# Where to buy hardwood in NY?



## secutanudu (Oct 13, 2011)

I live in upstate NY. The only hardwood dealer that I know of anywhere near me is Curtis Lumber. While good, I'd like to find a second place to compare prices & availability.

I visit family down closer to NYC quite often. I am looking for any hardwood dealers in the upstate NY (Albany) region, or southern NY/Northern NJ. The phone book only leads me to flooring suppliers....

Any ideas? Thanks!


----------



## Zircon (Aug 1, 2009)

Condon Lumber in White Plains NY.
http://www.condonlumber.net/


----------



## Brink (Nov 22, 2010)

Condon is also in Stormville. http://www.condonlumber.net/where.htm

These folks are in Ghent and Hudson.

http://www.ghentwoodproducts.com/home.htm

http://www.meltzlumber.com/home.htm


----------



## jim douglas (Feb 8, 2010)

Ask around for some small sawmill owners. Some of them have kilns & sell lumber. If you were closer to Ithaca NY I could help you with kiln dried hardwoods. I have a woodmizer mill & Kiln for small loads & the species varies.

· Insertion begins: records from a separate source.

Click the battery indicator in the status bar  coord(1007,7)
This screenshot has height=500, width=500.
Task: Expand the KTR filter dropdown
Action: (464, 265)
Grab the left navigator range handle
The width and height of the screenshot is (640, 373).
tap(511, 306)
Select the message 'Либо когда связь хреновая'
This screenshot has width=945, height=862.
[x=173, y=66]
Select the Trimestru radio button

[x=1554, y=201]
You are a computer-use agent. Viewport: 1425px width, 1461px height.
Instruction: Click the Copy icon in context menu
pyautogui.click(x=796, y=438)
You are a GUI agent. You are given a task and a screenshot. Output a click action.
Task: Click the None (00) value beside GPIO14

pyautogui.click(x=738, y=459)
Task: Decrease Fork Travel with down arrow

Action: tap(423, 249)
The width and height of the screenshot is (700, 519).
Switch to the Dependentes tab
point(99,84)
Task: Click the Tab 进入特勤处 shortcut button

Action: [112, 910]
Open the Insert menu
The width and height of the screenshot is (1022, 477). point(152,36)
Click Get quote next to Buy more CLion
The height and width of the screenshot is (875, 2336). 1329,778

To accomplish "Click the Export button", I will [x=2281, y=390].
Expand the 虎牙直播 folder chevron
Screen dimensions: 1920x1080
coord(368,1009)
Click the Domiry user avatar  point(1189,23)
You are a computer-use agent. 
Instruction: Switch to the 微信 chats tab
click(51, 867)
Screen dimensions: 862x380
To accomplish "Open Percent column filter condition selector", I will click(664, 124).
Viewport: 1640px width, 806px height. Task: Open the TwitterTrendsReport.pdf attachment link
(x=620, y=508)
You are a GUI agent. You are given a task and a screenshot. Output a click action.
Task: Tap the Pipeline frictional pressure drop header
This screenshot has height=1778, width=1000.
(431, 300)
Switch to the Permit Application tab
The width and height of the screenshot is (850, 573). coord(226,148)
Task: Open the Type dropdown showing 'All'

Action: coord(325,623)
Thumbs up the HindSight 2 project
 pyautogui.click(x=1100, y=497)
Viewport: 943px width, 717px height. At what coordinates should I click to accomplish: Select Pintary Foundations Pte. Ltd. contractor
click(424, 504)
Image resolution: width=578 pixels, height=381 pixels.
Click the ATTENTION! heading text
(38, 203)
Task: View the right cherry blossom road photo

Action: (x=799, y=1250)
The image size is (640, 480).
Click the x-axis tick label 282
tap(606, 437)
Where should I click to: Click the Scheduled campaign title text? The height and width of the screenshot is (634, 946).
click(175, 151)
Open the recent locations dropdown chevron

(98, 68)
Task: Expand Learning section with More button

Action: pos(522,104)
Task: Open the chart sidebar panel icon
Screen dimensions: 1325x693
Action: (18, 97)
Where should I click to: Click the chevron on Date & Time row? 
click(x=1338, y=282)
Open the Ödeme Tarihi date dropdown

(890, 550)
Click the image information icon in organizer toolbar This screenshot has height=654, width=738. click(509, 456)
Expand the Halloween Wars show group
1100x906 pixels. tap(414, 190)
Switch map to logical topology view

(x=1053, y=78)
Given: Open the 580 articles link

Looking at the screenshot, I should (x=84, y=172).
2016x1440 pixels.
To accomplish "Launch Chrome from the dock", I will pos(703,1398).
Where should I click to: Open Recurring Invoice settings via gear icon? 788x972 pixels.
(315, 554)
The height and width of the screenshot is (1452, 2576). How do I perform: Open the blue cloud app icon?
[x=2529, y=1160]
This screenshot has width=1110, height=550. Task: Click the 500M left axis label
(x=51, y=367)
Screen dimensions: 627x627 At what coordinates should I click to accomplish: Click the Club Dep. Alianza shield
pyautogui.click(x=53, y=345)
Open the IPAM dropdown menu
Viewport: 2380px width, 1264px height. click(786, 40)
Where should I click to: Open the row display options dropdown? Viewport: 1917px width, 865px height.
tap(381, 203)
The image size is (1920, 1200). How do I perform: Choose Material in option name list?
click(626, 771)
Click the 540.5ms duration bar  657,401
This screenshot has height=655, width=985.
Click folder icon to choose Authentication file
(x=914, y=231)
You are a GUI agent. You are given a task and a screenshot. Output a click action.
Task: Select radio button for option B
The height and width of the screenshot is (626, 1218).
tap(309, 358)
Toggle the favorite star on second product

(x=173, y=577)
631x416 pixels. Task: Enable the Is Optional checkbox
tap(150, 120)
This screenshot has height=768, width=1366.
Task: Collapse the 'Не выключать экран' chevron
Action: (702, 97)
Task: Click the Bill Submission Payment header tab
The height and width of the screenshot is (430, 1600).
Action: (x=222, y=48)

I have a load of red oak in the kiln now & some cherry & silver maple dry. 
good luck,
jim


----------



## knotscott (Nov 8, 2007)

Curtis has a lot of good choices, but being a full service dealer of pre-dimensioned stock, their prices are a little high. Watch the sales and coupons!

I've never been to this place, but have heard of Lakeshore Hardwoods in Pulaski, NY

There's a lot of timber up your way, it shouldn't be too hard to find a saw mill or rough sawn lumber dealer. You might see if you can find out who supplies Curtis. 

This link might help.... Woodfinder!


----------



## secutanudu (Oct 13, 2011)

Wow thanks everyone!


----------



## bkcprice1 (Jan 1, 2012)

Jim do you sell small quantities of wood?


----------



## chopnhack (Dec 16, 2007)

How about Niagara Lumber. They often advertise in the wood rags. He is outside of Buffalo.


----------



## Tom-G (Nov 11, 2012)

Lakeshore Hardwoods also has a location in downtown Syracuse.

In addition there is Memphis Hardwood Lumber 
www.memphishardwoodlumber.com in Memphis, NY about a 20 minute 
drive from downtown Syracuse. They carry rough sawn hardwood and can plane and square for an additional fee. 
I have purchased from Memphis many times. Paul (the owner) is normally there and is very knowledgable on the various woods.


----------



## jim douglas (Feb 8, 2010)

bkcprice1, 
Yes I sell small quantities of hardwood. 
Jim


----------



## BA in Saratoga (Feb 7, 2019)

I use Northern Hardwoods Lumber Corp in Lake George. Good supply and good pricing. Nice people that help you out or even let you browse


----------



## Packard (Jul 27, 2018)

Brink said:


> Condon is also in Stormville. http://www.condonlumber.net/where.htm
> 
> These folks are in Ghent and Hudson.
> 
> ...


I don't think that the Stormville location is an actual retail outlet. I live closer to Stormville, but I've always been told to visit White Plains. 

They have pretty much everything you want. A solid 2 hour drive from Albany though. With a break it would probably be 2½ hours each way. Stormville would be about 1 hour closer if they allow you to pickup there.

Valente Lumber is much closer. I found them on the Internet and I have no recommendation one way or the other. About 20 minutes from Albany.

https://www.valentelumber.com/lumbe...ut/beech/cedar/birch/butternut/hickory/poplar


----------